Kacey Musgraves – Pageant Material
Good country music is a lot like vinyl records in 2015, with both going from being treated like a relic to getting some semblance of mainstream acceptance in short order. Consider how easy it is hear a new Kacey Musgraves song or catch Sturgill Simpson on late night television and think talented artists with stacks of potential hits are coming out of the woodwork, wrestling the Nashville spotlight away from flag-waving fraternity brothers. Folks are just as susceptible to think records disappeared altogether sometime in between the rise of CDs and the first time the local bookstore chain got a shipment of overpriced Led Zeppelin reissues.

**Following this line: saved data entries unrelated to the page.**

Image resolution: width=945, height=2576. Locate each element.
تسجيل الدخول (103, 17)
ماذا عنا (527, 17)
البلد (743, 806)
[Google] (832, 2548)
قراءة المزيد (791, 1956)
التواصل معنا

But just as new vinyl was available in local record stores all along, country singers that were worth a damn were out there already, either poorly promoted or labeled as Americana before the recent resurgence of Nashville rebels. At a time when the throwback appeal of records nears its zenith comes Musgraves’ second consecutive number one country album, on pink vinyl, and it’s pleasing to the ears of old-time country fans and pop tastemakers.
Like vinyl represses, Musgraves’ latest set of songs is a slick, new version of something comfortably familiar. Lead single “Biscuits” is as Southern as can be and even campy in a way that country music allows, with Musgraves telling others to mind their own business by dropping everyone’s craziest relative’s favorite sayings, including “pissing in my yard isn’t going to make yours any greener.” Other tracks have this overarching theme of self-acceptance, whether Musgraves is professing to be a “Dime Store Cowgirl,” shunning the “Good Ol’ Boys Club,” or admitting she’s not “Pageant Material.” The latter is especially poignant and even hilarious at times, with Musgraves shooting down small town demands to be girlie – “It ain’t that I don’t care about world peace, but I don’t see how I can fix it in a swimsuit on a stage.” There’s even a duet with Willie Nelson as a secret bonus track, inching Musgraves closer to being the modern day Jessi Colter.
Whether vinyl and country music that borrows more from the classics than the pop charts are here to stay or prove to be too much for a digital world filled with short attention spans remains to be seen. And even if Musgraves and her peers remain relevant, popularity of country’s roots can ebb and flow – the great artists of the ‘60s and ‘70s had to take a backseat to pop stars like John Denver before outlaws took over the airwaves. Enjoy the ride, however long it lasts, as Pageant Material is one of the best releases of 2015. Best of all, it’ll sound great on your turntable.
Kacey Musgraves
Pageant Material
[Mercury Nashville]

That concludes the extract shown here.